Quoted passage
————
UNITED STATES DISTRICT COURT FOR THE EASTERN DISTRICT OF CALIFORNIA
Oct 22, 2020
No. 2:20-cv-00907-KJM-CKD (E.D. Cal. Oct. 22, 2020)

Opinion

No. 2:20-cv-00907-KJM-CKD

10-22-2020

MICHAEL D. STORMAN, Plaintiff, v. ALTA REGIONAL CENTER, Defendant.


ORDER

Plaintiff is proceeding in this action pro se. This action was referred to this court by Local Rule 302(c)(21). Plaintiff has requested permission to proceed in forma pauperis under 28 U.S.C. § 1915.

Plaintiff has submitted the affidavit required by section 1915(a) showing that he is unable to prepay fees and costs or give security for them. (ECF No. 2.) Accordingly, plaintiff's request to proceed in forma pauperis will be granted. 28 U.S.C. § 1915(a).

The federal in forma pauperis statute authorizes federal courts to dismiss a case if the action is legally "frivolous or malicious," fails to state a claim upon which relief may be granted, or seeks monetary relief from a defendant who is immune from such relief. 28 U.S.C. § 1915(e)(2).
————
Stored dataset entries
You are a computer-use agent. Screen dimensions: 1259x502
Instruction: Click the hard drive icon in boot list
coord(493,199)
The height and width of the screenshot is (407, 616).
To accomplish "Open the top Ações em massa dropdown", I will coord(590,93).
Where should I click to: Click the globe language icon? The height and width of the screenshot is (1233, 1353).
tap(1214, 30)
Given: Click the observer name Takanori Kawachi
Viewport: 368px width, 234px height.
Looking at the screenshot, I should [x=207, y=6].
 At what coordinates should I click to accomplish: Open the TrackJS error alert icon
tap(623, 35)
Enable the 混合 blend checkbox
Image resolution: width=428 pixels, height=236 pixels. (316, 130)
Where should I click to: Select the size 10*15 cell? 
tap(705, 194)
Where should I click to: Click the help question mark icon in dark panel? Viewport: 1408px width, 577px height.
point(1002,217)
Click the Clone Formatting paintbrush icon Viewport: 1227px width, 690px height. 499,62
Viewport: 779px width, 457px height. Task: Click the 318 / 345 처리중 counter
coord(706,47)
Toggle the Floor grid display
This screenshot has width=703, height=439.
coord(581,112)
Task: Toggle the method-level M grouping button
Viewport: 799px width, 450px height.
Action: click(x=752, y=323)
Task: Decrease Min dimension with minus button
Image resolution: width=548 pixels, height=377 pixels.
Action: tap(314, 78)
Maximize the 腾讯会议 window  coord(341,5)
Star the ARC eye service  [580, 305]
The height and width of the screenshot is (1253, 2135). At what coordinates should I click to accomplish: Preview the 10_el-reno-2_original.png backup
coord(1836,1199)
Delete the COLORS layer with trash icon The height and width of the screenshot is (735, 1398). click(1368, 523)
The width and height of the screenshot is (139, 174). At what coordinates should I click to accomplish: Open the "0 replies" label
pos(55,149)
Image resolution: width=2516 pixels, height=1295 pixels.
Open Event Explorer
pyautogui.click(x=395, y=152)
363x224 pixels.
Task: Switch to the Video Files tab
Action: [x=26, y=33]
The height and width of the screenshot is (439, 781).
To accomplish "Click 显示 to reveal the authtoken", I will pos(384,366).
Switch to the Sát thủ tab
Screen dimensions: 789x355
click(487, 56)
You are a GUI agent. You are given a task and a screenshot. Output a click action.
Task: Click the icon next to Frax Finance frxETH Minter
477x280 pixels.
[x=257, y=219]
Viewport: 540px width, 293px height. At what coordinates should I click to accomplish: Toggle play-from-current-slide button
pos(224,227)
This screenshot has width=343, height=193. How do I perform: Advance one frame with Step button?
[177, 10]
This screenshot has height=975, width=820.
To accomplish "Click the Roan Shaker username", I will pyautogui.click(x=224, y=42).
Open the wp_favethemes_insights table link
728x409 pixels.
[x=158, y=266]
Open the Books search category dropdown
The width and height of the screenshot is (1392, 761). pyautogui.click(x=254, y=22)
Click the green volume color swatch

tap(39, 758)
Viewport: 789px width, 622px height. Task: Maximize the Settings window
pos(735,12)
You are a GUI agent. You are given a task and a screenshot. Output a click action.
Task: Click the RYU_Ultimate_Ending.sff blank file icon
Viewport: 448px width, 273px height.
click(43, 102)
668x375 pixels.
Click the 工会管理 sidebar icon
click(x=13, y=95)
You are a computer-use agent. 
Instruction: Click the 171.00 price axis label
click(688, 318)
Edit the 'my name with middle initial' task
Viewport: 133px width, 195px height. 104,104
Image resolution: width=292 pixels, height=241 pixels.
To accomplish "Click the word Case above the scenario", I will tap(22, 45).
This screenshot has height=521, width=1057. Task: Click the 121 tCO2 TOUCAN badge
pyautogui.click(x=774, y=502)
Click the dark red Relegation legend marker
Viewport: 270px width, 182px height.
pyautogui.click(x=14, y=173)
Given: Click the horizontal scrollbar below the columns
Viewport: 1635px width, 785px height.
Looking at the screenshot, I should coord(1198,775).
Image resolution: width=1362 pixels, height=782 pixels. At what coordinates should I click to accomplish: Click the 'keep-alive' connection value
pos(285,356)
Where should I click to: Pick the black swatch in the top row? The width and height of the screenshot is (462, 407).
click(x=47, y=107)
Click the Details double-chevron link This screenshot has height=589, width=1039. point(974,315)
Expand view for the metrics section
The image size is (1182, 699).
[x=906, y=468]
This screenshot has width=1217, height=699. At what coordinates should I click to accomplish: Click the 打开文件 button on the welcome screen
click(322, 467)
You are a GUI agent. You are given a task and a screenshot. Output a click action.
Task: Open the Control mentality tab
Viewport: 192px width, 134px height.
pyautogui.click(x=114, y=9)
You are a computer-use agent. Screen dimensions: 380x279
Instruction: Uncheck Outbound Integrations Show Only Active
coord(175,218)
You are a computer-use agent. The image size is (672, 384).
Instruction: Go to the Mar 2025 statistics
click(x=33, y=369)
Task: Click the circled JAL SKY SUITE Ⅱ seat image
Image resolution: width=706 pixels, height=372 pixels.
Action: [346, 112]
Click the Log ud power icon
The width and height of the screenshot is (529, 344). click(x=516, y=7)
————
Write out the court order starting at "Plaintiff is proceeding" and ending at "U.S.C. § 1915(a).", switching "affidavit" to "declaration". Use only the court order to complete the work.

Plaintiff is proceeding in this action pro se. This action was referred to this court by Local Rule 302(c)(21). Plaintiff has requested permission to proceed in forma pauperis under 28 U.S.C. § 1915.

Plaintiff has submitted the declaration required by section 1915(a) showing that he is unable to prepay fees and costs or give security for them. (ECF No. 2.) Accordingly, plaintiff's request to proceed in forma pauperis will be granted. 28 U.S.C. § 1915(a).